Number 28 was the first true reality show—the Dutch precursor to The Real World, which aired a year later. Viewers could now witness the candid drama of people like ourselves, sympathize with their on-camera confessionals, root in some gruesome way for our favorite cast member. A little over two decades later, every public event on earth is a frothing nightmare of personalities. Predictably, the deep luring questions are already being asked: how will Kendall feel about being in Paris for the first time since her sister Kim got robbed there during Fashion Week? how does Karlie Kloss balance between the gurgling feud of Taylor Swift and Kim Kardashian? is Bella Hadid’s nose job establishing a new trend of natural looking plastic surgery?

The nepotism of personality is the kingpin of our every fortune. Take the presidential election as the most consequential example. Many liberals are already murmuring that they would like to see Michelle Obama run for office in 2020. She’s never suggested anything of the sort—in fact, she’s only suggested how excited she is to have a more normal family life again. But the people who hope to see her take back the torch from the howling orange beast who will soon take it from her husband are merely looking at how modish and dignified she was as first lady. They’re remembering her few good speeches, repeating her “When they go low, we go high” mantra ad nauseam. Perhaps an elegant first lady, but her initial and only qualification is that she’s married to the standing president—otherwise, no one would even know who she is.

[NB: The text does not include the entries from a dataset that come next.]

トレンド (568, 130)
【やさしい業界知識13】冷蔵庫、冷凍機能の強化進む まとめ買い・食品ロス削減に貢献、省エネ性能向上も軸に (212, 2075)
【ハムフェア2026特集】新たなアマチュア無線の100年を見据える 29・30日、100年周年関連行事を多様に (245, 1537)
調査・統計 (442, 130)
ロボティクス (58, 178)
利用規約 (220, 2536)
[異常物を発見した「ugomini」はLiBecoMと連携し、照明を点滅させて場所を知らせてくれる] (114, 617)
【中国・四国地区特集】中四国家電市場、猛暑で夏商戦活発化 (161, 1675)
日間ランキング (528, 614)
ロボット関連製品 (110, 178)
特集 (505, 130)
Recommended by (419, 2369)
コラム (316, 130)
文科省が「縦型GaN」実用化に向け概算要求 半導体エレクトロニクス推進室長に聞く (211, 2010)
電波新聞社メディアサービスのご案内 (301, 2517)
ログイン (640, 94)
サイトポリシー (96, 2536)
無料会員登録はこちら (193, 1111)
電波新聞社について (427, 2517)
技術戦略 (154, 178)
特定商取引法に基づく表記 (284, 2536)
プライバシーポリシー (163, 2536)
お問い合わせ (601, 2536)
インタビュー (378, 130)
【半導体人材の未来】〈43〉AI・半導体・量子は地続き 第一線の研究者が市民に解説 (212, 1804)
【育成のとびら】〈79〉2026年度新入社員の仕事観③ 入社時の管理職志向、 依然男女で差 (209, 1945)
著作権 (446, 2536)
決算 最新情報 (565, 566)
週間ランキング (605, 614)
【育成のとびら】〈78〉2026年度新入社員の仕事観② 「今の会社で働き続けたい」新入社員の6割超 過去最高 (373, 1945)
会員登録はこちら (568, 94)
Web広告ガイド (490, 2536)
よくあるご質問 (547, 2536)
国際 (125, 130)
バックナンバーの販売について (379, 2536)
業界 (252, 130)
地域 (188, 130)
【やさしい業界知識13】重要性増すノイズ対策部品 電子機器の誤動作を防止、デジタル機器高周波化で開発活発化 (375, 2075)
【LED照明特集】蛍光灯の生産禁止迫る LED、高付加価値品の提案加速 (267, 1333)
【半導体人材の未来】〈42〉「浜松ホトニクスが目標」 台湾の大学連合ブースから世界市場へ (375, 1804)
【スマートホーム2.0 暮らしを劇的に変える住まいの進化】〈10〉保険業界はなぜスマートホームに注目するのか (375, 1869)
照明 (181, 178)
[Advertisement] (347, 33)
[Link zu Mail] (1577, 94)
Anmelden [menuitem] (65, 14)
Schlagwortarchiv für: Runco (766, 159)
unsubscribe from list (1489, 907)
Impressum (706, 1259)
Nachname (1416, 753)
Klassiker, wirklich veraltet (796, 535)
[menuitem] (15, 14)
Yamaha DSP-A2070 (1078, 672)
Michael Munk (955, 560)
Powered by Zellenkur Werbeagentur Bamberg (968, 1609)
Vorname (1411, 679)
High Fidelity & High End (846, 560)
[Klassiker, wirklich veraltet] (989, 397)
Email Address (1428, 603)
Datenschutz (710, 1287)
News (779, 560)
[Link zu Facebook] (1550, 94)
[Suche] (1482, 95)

Rousing behind the idea that someone has the divine right of authority because they are related or closely intimate with another is what will turn the United States into the worst form of monarchy. It’s what Confucius advocated for 3,000 years ago—to balance “filial piety with merit”—the touchstone characteristic of a monarchy.

It’s one of the reasons that made Hillary Clinton such a terrible candidate for the first female president—her political clout was never self-made. She’s a royal automaton, a waxen effigy glued together with kindergarten paste who rode on the curtails of her husband. Elizabeth Warren, Kirsten Gillibrand, Samantha Power, they are all better representatives of the self-made woman.

The parallels are obvious. The Hadid sisters and Kendall Jenner have corralled millions of loyal disciples by making duck lips with the Snapchat doggy nose and the garland of butterflies and lilies, like some strange animal hybrid, hoisting themselves up towards unimaginable fame and fortune. The Victoria Secret Fashion Show is just their season finale. The U.S. presidential election was an eighteen-month reality T.V. show of a reality T.V. star and a royal family member—the perverse spectacle is turning back on itself in gruesome irony. The only option left is revolt.